Week 8 Application Lab

Designs: Simulation-based power analysis for study design

Aims

By the end of the session you will learn how to perform:

Simulation of random variables
Power analysis via simulation

Setup

In Week 1 you set up R and RStudio, and an RProject folder (we called it “HSS8005_labs”) with an .R script and a .qmd or .Rmd document in it (we called these “Lab_1”). Ideally, you saved this on a cloud drive so you can access it from any computer (e.g. OneDrive). You will be working in this folder.
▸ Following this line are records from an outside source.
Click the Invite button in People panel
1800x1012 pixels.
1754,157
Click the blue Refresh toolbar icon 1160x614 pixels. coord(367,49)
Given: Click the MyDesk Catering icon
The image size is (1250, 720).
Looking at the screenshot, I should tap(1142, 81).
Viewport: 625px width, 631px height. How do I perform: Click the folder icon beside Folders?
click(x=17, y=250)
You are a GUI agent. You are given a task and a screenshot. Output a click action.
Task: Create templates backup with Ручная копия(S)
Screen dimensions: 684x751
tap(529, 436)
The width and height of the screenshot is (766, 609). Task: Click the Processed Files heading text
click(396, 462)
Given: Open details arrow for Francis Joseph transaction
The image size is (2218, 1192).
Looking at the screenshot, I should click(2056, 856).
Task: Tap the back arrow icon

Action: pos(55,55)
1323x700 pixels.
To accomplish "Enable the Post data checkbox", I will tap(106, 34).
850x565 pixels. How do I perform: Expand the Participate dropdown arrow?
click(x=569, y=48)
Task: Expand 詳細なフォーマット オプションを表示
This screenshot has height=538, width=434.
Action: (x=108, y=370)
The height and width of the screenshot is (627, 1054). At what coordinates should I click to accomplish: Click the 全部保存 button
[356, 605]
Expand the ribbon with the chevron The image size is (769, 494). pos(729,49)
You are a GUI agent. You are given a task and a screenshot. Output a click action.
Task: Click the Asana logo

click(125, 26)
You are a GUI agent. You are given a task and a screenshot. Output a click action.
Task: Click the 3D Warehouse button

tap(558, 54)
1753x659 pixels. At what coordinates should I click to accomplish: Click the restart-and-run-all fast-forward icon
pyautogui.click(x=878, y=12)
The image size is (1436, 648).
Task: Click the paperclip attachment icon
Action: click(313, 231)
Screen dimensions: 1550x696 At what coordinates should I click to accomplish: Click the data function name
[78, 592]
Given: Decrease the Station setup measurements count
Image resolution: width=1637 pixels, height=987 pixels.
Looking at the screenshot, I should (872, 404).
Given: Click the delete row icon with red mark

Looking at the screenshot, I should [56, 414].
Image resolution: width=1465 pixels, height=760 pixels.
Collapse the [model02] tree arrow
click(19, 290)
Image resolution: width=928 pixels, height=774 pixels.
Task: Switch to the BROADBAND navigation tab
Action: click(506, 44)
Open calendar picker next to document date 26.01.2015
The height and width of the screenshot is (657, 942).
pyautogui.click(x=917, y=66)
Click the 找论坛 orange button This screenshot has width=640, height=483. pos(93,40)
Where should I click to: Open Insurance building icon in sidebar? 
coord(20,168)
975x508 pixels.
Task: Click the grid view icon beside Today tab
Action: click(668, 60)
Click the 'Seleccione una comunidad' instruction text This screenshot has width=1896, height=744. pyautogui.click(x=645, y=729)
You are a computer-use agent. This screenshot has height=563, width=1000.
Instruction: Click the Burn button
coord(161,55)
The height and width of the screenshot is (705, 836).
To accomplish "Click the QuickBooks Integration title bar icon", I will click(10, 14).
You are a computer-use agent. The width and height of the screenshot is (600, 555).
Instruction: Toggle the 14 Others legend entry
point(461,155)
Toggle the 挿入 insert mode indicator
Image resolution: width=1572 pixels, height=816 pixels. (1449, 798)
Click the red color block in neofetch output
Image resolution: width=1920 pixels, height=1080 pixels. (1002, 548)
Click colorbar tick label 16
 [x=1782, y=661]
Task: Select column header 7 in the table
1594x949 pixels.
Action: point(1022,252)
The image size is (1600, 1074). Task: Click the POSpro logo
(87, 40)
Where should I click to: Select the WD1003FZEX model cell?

Create a new Quarto markdown file (.qmd) for this session (e.g. “Lab_8.qmd”) and work in it to complete the exercises and report on your final analysis.

Packages

## Install first if not yet installed

library("tidyverse")
library("sjlabelled")
library("easystats")
library("ggformula")
library("ggeffects")
library("marginaleffects")
library("modelsummary")
library("gtsummary")
library("modelr")
library("MASS")

Statistical power

Statistical power is defined as the probability, before a study is performed, that a particular comparison will achieve “statistical significance” at some predetermined level (typically a p-value below 0.05), given some assumed true effect size
If a certain effect of interest exists (e.g. a difference between two groups) power is the chance that we actually find the effect in a given study
A power analysis is performed by first hypothesizing an effect size, then making some assumptions about the variation in the data and the sample size of the study to be conducted, and finally using probability calculations to determine the chance of the p-value being below the threshold
The conventional view is that you should avoid low-power studies because they are unlikely to succeed
There are several problems with this view, but it’s often required by research funding bodies

Example 1: Simulating a simple randomized experiment

This example comes from Gelman, Hill, and Vehtari (2020) [ROS, Ch. 16]. They demonstrate data simulation for power analysis with an artificial example of a randomized experiment on 100 students designed to test an intervention for improving final exam scores.

Data

set.seed(862)

sim_1 <- function(n = 100) {
  y_if_control <- rnorm(n, mean = 60, sd = 20)
  y_if_treated <- y_if_control + 5
  tibble(
    z = rep(0:1, n / 2) |> sample(),
    y = if_else(z == 1, y_if_treated, y_if_control)
  )
}

data_1a1 <- sim_1()

Having simulated the data, we can now compare treated to control outcomes and compute the standard error for the difference.

data_1a1 |> 
  summarize(
    diff = mean(y[z == 1]) - mean(y[z == 0]),
    diff_se = 
      sqrt(sd(y[z == 0])^2 / sum(z == 0) + sd(y[z == 1])^2 / sum(z == 1))
  )

# A tibble: 1 × 2
   diff diff_se
  <dbl>   <dbl>
1  4.66    3.80

Equivalently, we can run the regression:

set.seed(619)

fit_1a1 <- lm(y ~ z, data = data_1a1, refresh = 0)

fit_1a1


Call:
lm(formula = y ~ z, data = data_1a1, refresh = 0)

Coefficients:
(Intercept)            z  
     59.008        4.656

To give a sense of why it would be a mistake to focus on the point estimate, we repeat the above steps for a new batch of 100 students simulated from the model. Here is the result:

set.seed(827)

data_1a2 <- sim_1()

set.seed(619)

fit_1a2 <- lm(y ~ z, data = data_1a2, refresh = 0)

fit_1a2


Call:
lm(formula = y ~ z, data = data_1a2, refresh = 0)

Coefficients:
(Intercept)            z  
      56.19        12.19

A naive read of this table would be that the design with 100 students is just fine, as the estimate is well over two standard errors away from zero. But that conclusion would be a mistake, as the coefficient estimate here is too noisy to be useful.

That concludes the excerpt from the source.